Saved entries
————————
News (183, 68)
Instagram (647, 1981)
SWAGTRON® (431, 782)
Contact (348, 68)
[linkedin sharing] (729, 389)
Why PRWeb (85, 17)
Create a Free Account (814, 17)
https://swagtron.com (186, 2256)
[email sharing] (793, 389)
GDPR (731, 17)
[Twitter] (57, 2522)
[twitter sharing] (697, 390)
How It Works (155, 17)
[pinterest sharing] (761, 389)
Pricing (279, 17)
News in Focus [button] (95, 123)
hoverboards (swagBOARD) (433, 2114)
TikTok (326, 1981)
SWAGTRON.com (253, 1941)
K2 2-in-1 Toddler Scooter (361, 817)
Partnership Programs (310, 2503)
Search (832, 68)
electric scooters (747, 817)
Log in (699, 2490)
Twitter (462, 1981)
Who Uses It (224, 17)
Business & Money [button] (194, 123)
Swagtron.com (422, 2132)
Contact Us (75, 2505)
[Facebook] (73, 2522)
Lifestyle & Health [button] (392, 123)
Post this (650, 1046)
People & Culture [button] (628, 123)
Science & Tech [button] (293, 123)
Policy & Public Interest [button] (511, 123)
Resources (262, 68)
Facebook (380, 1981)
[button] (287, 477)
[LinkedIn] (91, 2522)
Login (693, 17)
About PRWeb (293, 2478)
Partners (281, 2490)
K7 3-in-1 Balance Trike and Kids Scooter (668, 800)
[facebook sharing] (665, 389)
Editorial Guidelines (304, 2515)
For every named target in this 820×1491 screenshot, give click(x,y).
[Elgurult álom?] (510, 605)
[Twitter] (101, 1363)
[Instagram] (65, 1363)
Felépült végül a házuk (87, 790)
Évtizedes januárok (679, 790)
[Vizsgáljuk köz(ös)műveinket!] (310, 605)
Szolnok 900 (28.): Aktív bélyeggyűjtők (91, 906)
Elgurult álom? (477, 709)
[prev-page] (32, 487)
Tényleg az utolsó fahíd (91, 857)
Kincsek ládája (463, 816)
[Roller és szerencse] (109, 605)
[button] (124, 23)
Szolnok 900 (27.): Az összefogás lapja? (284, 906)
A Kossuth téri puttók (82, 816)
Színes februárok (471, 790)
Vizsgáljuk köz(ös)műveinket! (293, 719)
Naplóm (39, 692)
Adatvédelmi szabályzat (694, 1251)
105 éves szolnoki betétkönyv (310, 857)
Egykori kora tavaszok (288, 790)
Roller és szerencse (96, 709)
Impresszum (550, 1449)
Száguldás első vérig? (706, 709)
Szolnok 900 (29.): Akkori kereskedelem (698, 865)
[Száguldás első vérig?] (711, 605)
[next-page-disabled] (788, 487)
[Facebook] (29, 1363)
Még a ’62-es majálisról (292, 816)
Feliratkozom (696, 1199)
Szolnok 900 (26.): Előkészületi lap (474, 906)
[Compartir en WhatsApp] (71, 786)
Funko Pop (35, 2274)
————————
▶ **About this exercise**
Go through the data and copy each line exactly as it was written.

▶ **Solution to the exercise**
News (183, 68)
Instagram (647, 1981)
SWAGTRON® (431, 782)
Contact (348, 68)
[linkedin sharing] (729, 389)
Why PRWeb (85, 17)
Create a Free Account (814, 17)
https://swagtron.com (186, 2256)
[email sharing] (793, 389)
GDPR (731, 17)
[Twitter] (57, 2522)
[twitter sharing] (697, 390)
How It Works (155, 17)
[pinterest sharing] (761, 389)
Pricing (279, 17)
News in Focus [button] (95, 123)
hoverboards (swagBOARD) (433, 2114)
TikTok (326, 1981)
SWAGTRON.com (253, 1941)
K2 2-in-1 Toddler Scooter (361, 817)
Partnership Programs (310, 2503)
Search (832, 68)
electric scooters (747, 817)
Log in (699, 2490)
Twitter (462, 1981)
Who Uses It (224, 17)
Business & Money [button] (194, 123)
Swagtron.com (422, 2132)
Contact Us (75, 2505)
[Facebook] (73, 2522)
Lifestyle & Health [button] (392, 123)
Post this (650, 1046)
People & Culture [button] (628, 123)
Science & Tech [button] (293, 123)
Policy & Public Interest [button] (511, 123)
Resources (262, 68)
Facebook (380, 1981)
[button] (287, 477)
[LinkedIn] (91, 2522)
Login (693, 17)
About PRWeb (293, 2478)
Partners (281, 2490)
K7 3-in-1 Balance Trike and Kids Scooter (668, 800)
[facebook sharing] (665, 389)
Editorial Guidelines (304, 2515)
For every named target in this 820×1491 screenshot, give click(x,y).
[Elgurult álom?] (510, 605)
[Twitter] (101, 1363)
[Instagram] (65, 1363)
Felépült végül a házuk (87, 790)
Évtizedes januárok (679, 790)
[Vizsgáljuk köz(ös)műveinket!] (310, 605)
Szolnok 900 (28.): Aktív bélyeggyűjtők (91, 906)
Elgurult álom? (477, 709)
[prev-page] (32, 487)
Tényleg az utolsó fahíd (91, 857)
Kincsek ládája (463, 816)
[Roller és szerencse] (109, 605)
[button] (124, 23)
Szolnok 900 (27.): Az összefogás lapja? (284, 906)
A Kossuth téri puttók (82, 816)
Színes februárok (471, 790)
Vizsgáljuk köz(ös)műveinket! (293, 719)
Naplóm (39, 692)
Adatvédelmi szabályzat (694, 1251)
105 éves szolnoki betétkönyv (310, 857)
Egykori kora tavaszok (288, 790)
Roller és szerencse (96, 709)
Impresszum (550, 1449)
Száguldás első vérig? (706, 709)
Szolnok 900 (29.): Akkori kereskedelem (698, 865)
[Száguldás első vérig?] (711, 605)
[next-page-disabled] (788, 487)
[Facebook] (29, 1363)
Még a ’62-es majálisról (292, 816)
Feliratkozom (696, 1199)
Szolnok 900 (26.): Előkészületi lap (474, 906)
[Compartir en WhatsApp] (71, 786)
Funko Pop (35, 2274)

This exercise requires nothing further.